• **TASKS TO PERFORM**:
a – Retype the stretch from "Natural Selection is" through "No. 19 Music." in the text below about the album Natural Selection.
b – In the text below about the album Natural Selection, condense the paragraph beginning "Critical reviews for Natural Selection" while keeping its main facts.

• **TEXT SHOWN**:
-- START --

= Natural Selection (Art Department album) =

2014 album by DJ Jonny White and Kenny Glasgow's project Art Department

Natural Selection is the second studio album by Canadian DJ Jonny White and Kenny Glasgow's project Art Department. It was released on November 18, 2014 on White's label No. 19 Music.

== Critical reception ==

Critical reviews for Natural Selection were generally mixed. AllMusic's David Jeffries was positive towards the album as a unique mixture of a "nocturnal and cool profile" with mainstream pop music elements such as "hip-hop-styled shouts and quirky lyrics." As he stated in a nutshell, "Art Department shape all [their] influences into a sound that's entirely their own dream world, one where David Lynch, shoegaze, and dream pop are all touchstones, yet there's a youthful edge and their pointed, post-everything attitude is always ready to burst any pre-conceived bubbles."

-- END --

• **INFORMATION SHOWN**:

-- START --

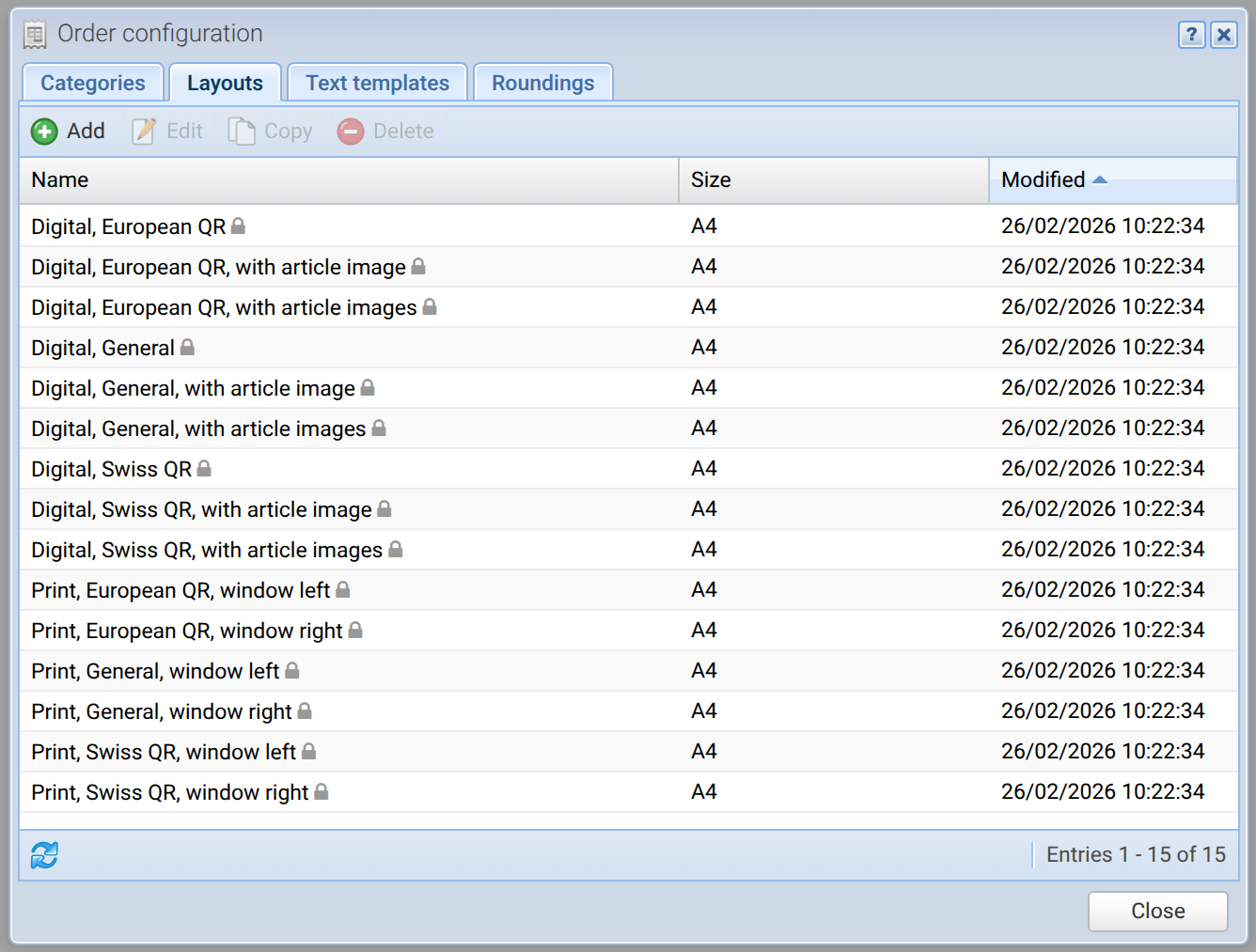Click lock icon beside Digital, European QR
The height and width of the screenshot is (952, 1256).
click(x=239, y=226)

-- END --

• **CORRECT ANSWERS**:
a –
Natural Selection is the second studio album by Canadian DJ Jonny White and Kenny Glasgow's project Art Department. It was released on November 18, 2014 on White's label No. 19 Music.

b – Reviews of Natural Selection were generally mixed. AllMusic's David Jeffries praised its mix of a "nocturnal and cool profile" with mainstream pop elements such as hip-hop-styled shouts and quirky lyrics. He said Art Department turn their influences into a dream world of their own, touching on David Lynch, shoegaze and dream pop, with a youthful edge and a pointed, post-everything attitude.